- **ACTION ITEM**
Could you find every line in the records below that contains the word "Collapse" and copy it?

- **Dataset excerpts**
——

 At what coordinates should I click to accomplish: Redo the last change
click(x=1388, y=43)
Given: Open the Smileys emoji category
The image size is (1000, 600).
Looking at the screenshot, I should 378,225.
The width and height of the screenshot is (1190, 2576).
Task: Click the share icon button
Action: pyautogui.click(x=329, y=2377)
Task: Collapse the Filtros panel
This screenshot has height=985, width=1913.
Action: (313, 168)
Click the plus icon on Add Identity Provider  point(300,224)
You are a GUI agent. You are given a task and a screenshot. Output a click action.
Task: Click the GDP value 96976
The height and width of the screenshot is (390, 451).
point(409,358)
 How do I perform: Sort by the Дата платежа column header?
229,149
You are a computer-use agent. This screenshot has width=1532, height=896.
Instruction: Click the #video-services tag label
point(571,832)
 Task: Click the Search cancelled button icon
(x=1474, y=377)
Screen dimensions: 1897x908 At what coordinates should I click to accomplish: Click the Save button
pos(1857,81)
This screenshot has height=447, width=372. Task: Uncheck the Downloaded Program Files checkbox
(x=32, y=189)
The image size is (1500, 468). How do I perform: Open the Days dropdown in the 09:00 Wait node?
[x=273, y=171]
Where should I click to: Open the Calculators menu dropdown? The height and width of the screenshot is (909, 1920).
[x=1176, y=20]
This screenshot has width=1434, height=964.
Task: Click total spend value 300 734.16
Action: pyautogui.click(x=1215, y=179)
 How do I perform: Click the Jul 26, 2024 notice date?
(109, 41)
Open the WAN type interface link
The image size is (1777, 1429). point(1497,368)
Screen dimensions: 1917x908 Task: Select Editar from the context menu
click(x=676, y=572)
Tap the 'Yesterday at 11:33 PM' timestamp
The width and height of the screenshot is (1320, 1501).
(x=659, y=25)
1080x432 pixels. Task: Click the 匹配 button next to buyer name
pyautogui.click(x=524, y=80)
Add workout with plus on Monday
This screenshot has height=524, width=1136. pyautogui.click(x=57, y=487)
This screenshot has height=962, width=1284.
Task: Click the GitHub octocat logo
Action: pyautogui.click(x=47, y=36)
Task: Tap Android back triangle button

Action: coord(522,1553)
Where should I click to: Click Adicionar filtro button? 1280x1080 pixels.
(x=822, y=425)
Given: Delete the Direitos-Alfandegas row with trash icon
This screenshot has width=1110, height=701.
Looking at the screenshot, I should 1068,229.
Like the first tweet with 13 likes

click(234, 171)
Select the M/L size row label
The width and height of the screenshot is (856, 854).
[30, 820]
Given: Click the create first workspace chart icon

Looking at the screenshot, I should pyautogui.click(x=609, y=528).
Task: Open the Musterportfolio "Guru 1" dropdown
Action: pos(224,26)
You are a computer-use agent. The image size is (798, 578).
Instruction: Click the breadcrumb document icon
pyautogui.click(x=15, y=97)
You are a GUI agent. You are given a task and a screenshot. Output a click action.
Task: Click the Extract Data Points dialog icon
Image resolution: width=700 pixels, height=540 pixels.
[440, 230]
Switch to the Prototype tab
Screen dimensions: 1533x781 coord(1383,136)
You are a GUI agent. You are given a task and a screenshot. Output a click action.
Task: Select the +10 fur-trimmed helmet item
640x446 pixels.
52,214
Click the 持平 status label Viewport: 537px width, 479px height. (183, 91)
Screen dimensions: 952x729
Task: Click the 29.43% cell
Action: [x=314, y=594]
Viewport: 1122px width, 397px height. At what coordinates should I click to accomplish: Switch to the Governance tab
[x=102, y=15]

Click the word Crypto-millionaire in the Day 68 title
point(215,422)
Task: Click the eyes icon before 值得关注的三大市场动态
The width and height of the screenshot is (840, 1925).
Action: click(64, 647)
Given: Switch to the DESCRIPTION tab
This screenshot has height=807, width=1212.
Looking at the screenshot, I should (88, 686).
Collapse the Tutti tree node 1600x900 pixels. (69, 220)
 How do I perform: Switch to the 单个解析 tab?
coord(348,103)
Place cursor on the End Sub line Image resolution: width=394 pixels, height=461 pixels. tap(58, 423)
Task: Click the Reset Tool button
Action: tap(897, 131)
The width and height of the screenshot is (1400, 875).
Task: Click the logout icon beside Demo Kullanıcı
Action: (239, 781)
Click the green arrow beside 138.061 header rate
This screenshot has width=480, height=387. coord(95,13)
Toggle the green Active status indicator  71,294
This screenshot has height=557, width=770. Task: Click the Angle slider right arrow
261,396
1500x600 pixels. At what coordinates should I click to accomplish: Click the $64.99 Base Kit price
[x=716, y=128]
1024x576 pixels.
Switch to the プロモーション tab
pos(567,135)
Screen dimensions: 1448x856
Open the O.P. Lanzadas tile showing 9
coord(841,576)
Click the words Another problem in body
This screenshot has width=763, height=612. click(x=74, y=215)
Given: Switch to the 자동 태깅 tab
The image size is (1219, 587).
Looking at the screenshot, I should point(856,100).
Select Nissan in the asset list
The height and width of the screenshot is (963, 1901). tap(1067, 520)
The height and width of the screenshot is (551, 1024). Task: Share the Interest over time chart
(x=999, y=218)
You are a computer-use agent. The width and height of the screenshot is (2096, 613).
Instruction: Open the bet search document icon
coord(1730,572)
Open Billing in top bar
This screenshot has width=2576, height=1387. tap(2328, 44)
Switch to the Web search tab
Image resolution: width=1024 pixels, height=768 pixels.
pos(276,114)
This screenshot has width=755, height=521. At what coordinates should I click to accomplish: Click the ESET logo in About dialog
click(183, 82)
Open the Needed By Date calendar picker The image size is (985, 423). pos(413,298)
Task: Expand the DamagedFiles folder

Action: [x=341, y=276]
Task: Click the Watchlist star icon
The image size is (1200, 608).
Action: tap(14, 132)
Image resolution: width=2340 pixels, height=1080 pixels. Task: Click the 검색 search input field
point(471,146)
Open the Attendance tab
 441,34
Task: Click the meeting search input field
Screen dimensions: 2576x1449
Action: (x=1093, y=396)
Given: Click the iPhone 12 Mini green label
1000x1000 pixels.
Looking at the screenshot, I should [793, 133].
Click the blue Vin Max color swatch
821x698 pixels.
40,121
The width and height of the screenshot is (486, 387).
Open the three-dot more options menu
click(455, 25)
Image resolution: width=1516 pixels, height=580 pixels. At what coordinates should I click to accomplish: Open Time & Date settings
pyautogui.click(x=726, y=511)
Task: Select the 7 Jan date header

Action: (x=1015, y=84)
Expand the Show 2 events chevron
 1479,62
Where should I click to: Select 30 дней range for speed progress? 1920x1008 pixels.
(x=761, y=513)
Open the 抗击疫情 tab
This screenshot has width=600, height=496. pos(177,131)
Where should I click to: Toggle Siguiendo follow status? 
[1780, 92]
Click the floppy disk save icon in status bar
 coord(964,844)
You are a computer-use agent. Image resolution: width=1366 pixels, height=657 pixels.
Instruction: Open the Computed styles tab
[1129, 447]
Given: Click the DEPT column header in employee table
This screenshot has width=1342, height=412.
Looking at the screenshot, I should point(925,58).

——

- **RESPONSE FOR THIS EXERCISE**
Task: Collapse the Filtros panel
Collapse the Tutti tree node 1600x900 pixels. (69, 220)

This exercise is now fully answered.